Run through the data and copy out every line that mentions the word "computer".

======== Material supplied ========

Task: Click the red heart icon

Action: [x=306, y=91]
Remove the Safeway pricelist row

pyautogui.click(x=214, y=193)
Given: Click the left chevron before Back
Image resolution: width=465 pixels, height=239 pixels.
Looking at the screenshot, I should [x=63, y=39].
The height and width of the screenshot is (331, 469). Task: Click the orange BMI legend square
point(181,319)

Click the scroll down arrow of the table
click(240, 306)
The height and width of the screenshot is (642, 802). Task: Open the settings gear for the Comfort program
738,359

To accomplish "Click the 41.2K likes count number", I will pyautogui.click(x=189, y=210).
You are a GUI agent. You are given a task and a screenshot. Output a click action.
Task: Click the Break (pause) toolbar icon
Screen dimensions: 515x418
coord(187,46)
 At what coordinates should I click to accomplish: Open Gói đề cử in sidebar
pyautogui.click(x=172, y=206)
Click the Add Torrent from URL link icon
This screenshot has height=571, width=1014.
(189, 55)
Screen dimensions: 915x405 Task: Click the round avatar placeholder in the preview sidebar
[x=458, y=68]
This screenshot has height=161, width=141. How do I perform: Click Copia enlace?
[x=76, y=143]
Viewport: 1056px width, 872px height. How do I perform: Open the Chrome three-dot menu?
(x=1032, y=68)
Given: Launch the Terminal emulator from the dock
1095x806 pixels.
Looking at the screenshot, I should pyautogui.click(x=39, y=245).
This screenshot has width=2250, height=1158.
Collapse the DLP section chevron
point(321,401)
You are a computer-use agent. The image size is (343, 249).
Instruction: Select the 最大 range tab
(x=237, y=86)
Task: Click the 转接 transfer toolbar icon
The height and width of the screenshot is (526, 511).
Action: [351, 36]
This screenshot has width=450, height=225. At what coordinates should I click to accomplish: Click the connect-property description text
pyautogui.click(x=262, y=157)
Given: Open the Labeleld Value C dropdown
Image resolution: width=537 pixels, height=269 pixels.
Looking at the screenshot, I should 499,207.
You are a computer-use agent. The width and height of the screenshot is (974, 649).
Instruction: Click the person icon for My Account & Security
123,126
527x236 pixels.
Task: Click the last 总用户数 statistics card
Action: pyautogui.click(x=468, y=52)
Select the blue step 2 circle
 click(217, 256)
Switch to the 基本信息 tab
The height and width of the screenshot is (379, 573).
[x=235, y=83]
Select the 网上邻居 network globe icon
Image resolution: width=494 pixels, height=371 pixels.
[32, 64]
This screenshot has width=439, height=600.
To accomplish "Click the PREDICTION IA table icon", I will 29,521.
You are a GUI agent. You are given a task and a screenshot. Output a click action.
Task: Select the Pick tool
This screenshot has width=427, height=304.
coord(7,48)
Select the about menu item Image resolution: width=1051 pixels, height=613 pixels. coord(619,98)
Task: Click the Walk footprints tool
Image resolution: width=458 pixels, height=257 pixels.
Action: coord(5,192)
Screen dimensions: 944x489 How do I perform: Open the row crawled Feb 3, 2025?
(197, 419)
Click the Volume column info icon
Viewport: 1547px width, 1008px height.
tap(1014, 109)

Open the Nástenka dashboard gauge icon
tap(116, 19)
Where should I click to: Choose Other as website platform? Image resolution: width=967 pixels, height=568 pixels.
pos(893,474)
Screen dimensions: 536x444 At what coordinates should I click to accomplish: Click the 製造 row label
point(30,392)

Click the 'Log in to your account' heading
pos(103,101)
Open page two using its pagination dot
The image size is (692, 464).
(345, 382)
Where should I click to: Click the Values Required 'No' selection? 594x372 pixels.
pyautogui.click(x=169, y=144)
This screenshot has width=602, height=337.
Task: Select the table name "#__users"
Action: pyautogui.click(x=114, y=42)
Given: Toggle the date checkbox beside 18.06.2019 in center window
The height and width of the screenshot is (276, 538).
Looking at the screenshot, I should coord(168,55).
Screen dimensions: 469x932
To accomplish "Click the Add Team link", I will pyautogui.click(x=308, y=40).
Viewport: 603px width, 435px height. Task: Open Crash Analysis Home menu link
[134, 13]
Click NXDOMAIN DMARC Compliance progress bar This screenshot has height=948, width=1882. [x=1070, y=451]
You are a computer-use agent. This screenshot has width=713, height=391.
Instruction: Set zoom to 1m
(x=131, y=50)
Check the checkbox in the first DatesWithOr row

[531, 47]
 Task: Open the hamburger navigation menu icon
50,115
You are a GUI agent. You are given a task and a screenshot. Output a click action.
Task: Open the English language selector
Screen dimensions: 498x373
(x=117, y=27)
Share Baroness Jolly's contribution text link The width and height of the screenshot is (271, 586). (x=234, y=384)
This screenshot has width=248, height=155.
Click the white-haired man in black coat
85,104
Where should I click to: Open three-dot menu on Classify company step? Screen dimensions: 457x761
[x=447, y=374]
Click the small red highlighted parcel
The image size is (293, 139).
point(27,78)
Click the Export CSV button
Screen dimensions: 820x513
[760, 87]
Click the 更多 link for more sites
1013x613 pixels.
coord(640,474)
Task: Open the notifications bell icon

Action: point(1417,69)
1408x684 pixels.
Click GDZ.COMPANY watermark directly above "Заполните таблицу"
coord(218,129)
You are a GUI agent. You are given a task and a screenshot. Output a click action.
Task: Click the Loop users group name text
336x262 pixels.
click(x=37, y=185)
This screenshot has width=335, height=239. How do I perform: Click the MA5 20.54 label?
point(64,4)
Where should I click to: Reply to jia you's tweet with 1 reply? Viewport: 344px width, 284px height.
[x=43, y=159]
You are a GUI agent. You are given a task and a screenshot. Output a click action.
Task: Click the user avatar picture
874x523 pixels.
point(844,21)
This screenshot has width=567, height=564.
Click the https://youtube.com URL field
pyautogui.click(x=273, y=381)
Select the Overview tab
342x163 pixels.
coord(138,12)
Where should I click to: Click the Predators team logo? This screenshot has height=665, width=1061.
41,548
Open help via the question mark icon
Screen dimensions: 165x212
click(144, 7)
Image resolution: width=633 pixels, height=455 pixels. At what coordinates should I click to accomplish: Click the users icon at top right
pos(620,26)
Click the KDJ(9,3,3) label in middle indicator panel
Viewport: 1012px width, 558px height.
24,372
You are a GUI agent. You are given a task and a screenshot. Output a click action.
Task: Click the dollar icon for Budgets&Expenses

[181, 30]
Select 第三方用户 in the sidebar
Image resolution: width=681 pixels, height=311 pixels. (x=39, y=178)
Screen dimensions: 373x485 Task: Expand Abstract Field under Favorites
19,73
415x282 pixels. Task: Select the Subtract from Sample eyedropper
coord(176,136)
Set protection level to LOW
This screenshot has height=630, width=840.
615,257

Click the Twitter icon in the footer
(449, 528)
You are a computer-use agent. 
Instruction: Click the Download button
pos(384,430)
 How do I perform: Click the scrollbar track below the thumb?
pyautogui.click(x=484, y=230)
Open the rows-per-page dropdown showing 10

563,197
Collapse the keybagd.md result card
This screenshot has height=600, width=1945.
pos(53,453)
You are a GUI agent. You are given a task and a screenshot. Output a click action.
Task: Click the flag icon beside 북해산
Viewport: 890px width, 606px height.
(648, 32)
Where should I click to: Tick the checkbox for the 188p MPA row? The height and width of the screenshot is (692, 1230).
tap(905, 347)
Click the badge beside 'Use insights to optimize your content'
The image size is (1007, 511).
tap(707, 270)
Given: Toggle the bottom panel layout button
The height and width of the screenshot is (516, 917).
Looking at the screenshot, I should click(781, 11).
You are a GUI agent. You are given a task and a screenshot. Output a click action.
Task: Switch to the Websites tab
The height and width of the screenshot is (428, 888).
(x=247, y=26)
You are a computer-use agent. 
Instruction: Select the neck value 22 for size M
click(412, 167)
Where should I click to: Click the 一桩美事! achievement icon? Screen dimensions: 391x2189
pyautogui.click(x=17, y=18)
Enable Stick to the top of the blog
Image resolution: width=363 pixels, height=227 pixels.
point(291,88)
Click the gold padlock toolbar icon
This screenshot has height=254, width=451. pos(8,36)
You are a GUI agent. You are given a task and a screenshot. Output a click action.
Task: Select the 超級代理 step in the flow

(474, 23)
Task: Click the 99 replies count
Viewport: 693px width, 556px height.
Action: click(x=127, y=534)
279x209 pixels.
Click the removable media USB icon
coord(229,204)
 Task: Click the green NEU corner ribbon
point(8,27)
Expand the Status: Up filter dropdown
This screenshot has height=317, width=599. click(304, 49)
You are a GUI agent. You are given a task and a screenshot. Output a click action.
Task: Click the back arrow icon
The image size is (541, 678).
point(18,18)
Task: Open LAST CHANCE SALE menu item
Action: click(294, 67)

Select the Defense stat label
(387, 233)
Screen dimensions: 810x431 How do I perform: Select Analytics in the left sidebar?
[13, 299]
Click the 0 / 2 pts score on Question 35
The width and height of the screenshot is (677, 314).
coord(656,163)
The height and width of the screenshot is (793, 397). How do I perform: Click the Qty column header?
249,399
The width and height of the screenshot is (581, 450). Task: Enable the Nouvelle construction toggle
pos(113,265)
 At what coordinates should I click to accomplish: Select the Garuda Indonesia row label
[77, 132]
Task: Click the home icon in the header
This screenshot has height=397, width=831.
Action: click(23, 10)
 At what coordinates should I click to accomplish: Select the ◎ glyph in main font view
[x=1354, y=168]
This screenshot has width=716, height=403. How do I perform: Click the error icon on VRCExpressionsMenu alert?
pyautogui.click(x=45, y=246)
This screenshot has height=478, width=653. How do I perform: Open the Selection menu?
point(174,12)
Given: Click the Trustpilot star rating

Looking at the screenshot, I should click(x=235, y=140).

========

▶ [Solution to this exercise]
You are a computer-use agent. The image size is (343, 249).
You are a computer-use agent. The width and height of the screenshot is (974, 649).
You are a computer-use agent. This screenshot has width=713, height=391.
You are a computer-use agent. 
You are a computer-use agent. 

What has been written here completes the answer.